Given that the bicycle is an everyday object, artists and producers attempt to outdo each other in ingenuity when adding the discipline to their shows. Some animals love speed, and for certain soviet trainers, there was a great temptation to train bears and monkeys to mount a bicycle and combine pedalling with speed. The German, Gerhard Kaiser, trained an elephant to sit on a tricycle and ride around the ring, an exercise that had already been done at the end of the 19th century by trainers from the Hagenbeck firm. Acrobatic bicycle riding gradually became a more individual act and many solo or duo numbers helped to make mobile apparatus popular, and to enrich the technical language of the form: wheelies, skidding, hand balancing and pirouettes constitute a framework of numbers often devised as playlets in which the cyclist's skill is emphasised by a costume and a painted backdrop when performing in a theatre.
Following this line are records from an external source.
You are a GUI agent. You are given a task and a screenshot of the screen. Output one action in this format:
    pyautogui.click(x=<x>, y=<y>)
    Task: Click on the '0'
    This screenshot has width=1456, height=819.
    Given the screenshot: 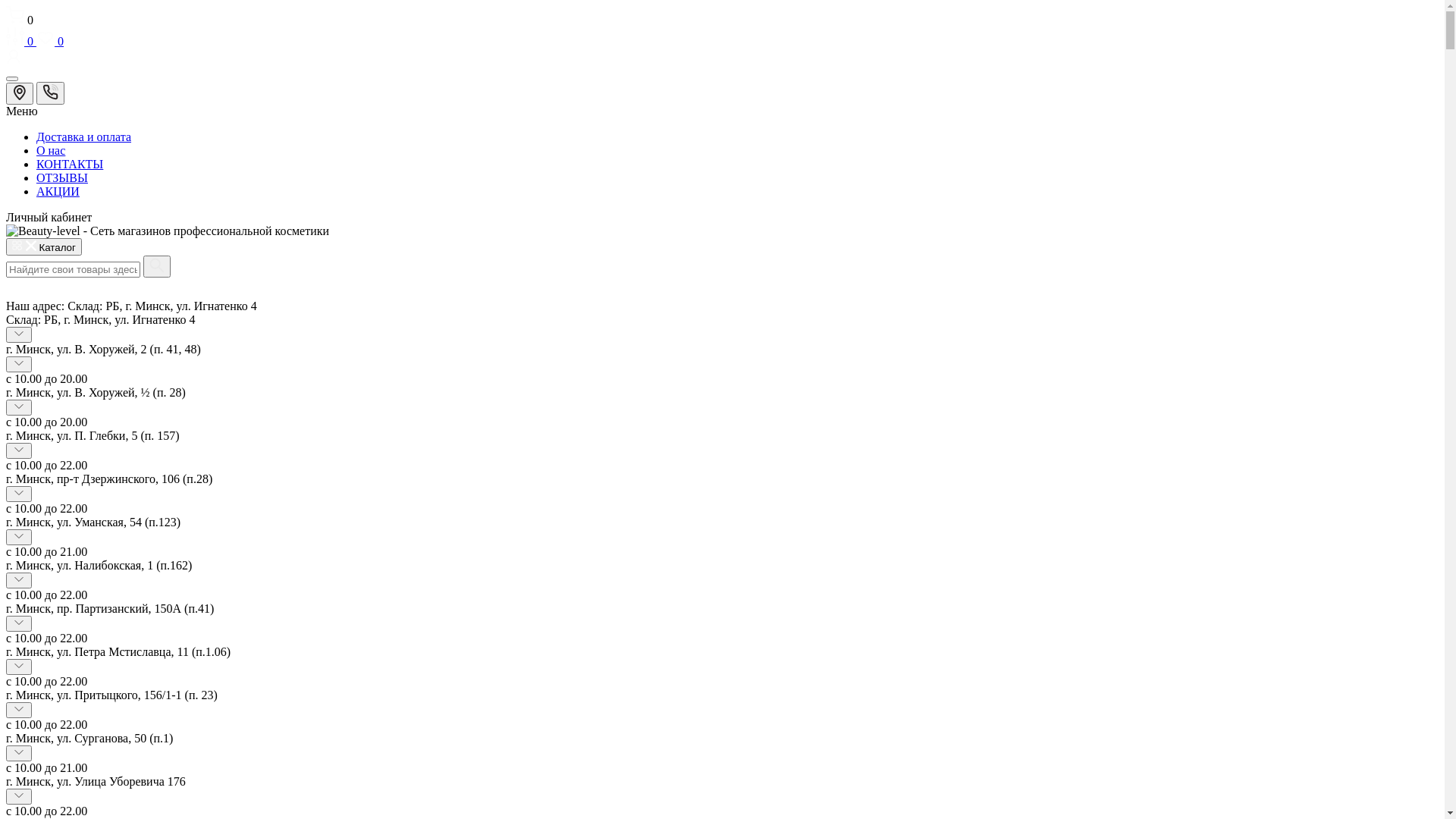 What is the action you would take?
    pyautogui.click(x=21, y=40)
     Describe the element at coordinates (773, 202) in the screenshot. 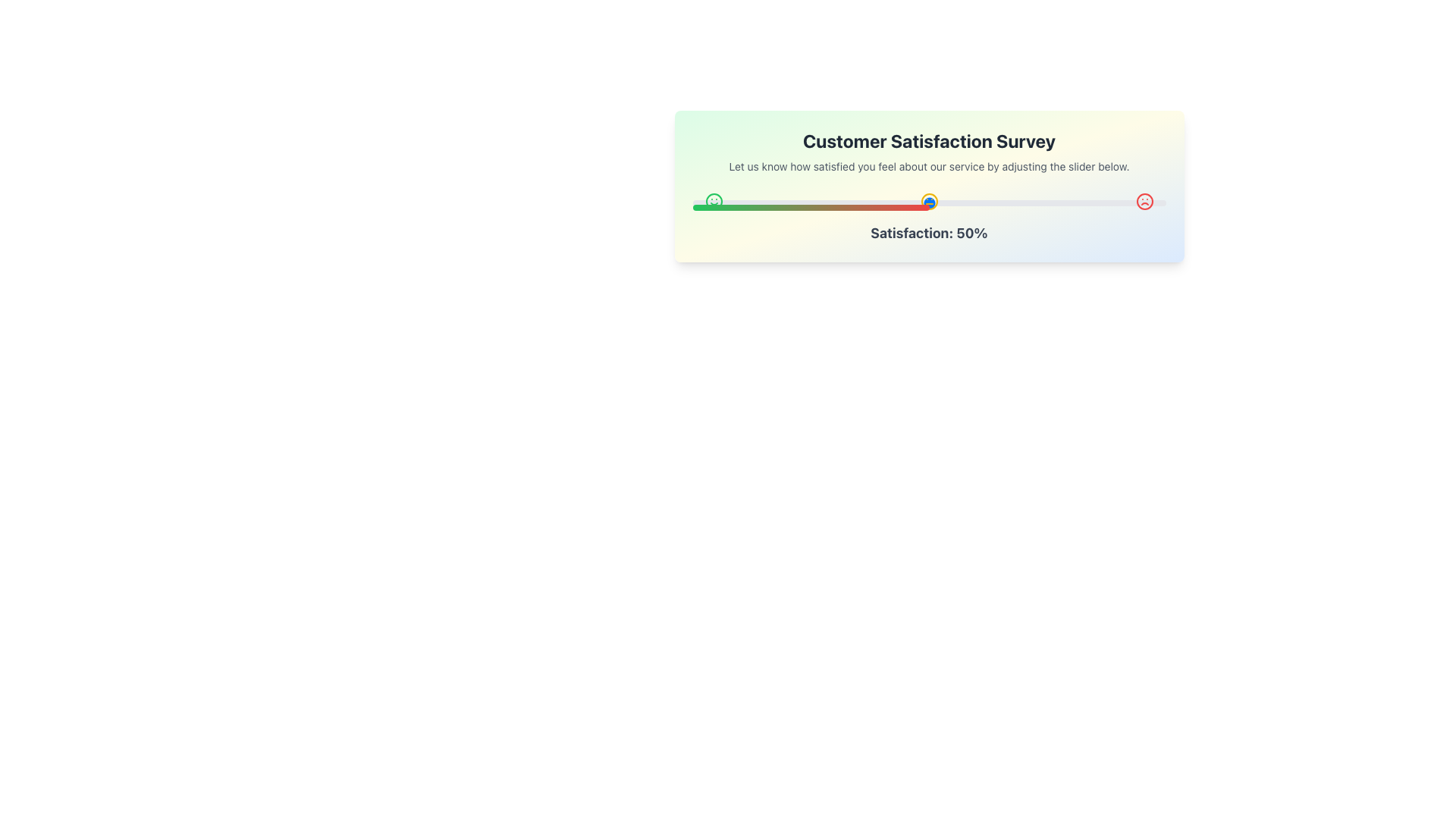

Harry French, Nick Kaufmann, Dan Canary and Joe Jackson personify this appropriation of the bicycle, often used for work based on characters identified by their appearance and body language. The name of Lilly Yokoi will no doubt go down in history as one of the most extraordinary bicycle acrobats, who began work in 1962 on a gold-plated bicycle and performed in the most prestigious circus and music halls in the world.

 

 

Technical developments

Although the first bicycle acts gave pride of place to the new machines coming out of the factories that were springing up to answer the ever-growing demand, gradually, nostalgia and the quest for difference saw acrobats using older models such as the penny-farthing and the balance bike. In addition, they created technical jokes such as minuscule bicycles a few centimetres tall. Tanzanian Baraka Jima Fermouz ended his number perched on a miniature unicycle, having played with improbable constructions of several wheels piled up, or "giraffes" of several metres high. BMX racing, which became an Olympic sport in 2003, began in the 1970s on dirt tracks in California, where teenagers raced on sturdy bikes, mainly the Schwinn Sting-Ray. The BMX bike has made regular incursions into the circus ring, in a variation on the acrobatic bicycle as practised by Chinese companies since the 1950s, or by solo artists, such as Serge Huercio. Trained at the Centre National des Arts du Cirque in Châlons-en-Champagne, the latter created both a character and a flowing succession of feats carried out with a glimmer of humour.

 

Acrobatic variations

Tightrope and highwire walkers have at times incorporated a bicycle or unicycle into their balancing feats. The Chinese slackwire artists Zhang Fang and Li Wei, as well as the Ukrainian Andrei Ivakhienko, favour a unicycle driven by arm-power, whereas the highwire walkers of the Quiros company use two bicycles linked by a pole attached to the shoulders of the pushers. On this pole a third acrobat balances on a chair… This exercise was made popular by the Wallenda company in the 1930s, who performed it sometimes tens of metres above the ground.

 

 

The idea of the bicycle inspired a new level of creation, and tricycles, unicycles and monowheels were all used for enriching numbers and as material for sequences. For example, Diana Alechenko and Yuri Chavro created a romantic interlude based on a remarkable new technique. Then in 2015 in a more theatrical vein, but maintaining acrobatic standards, Ronan Duée and Dorian Lechaux, trained at the Montreal National Circus School, created a hand-to-hand unicycle duo that demanded incredible technical skill, combined with a spot-on scenario and acting. Beyond demonstrating agility, the apparatus has shown itself as a source of meaning and suggests new identification codes. When the Philébule enters the circus ring it produces a powerful mise-en-abyme of the organic form that is all-encompassing: two gigantic wheels, linked by a complex mechanism, act as a vertical, moving mirror of the circus ring that hosts them. The Philébulistes, who are movement creators, extrapolate the German wheel and the Cyr wheel, blending circular range with the Russian cradle, breaking another barrier in the use of the circus playground.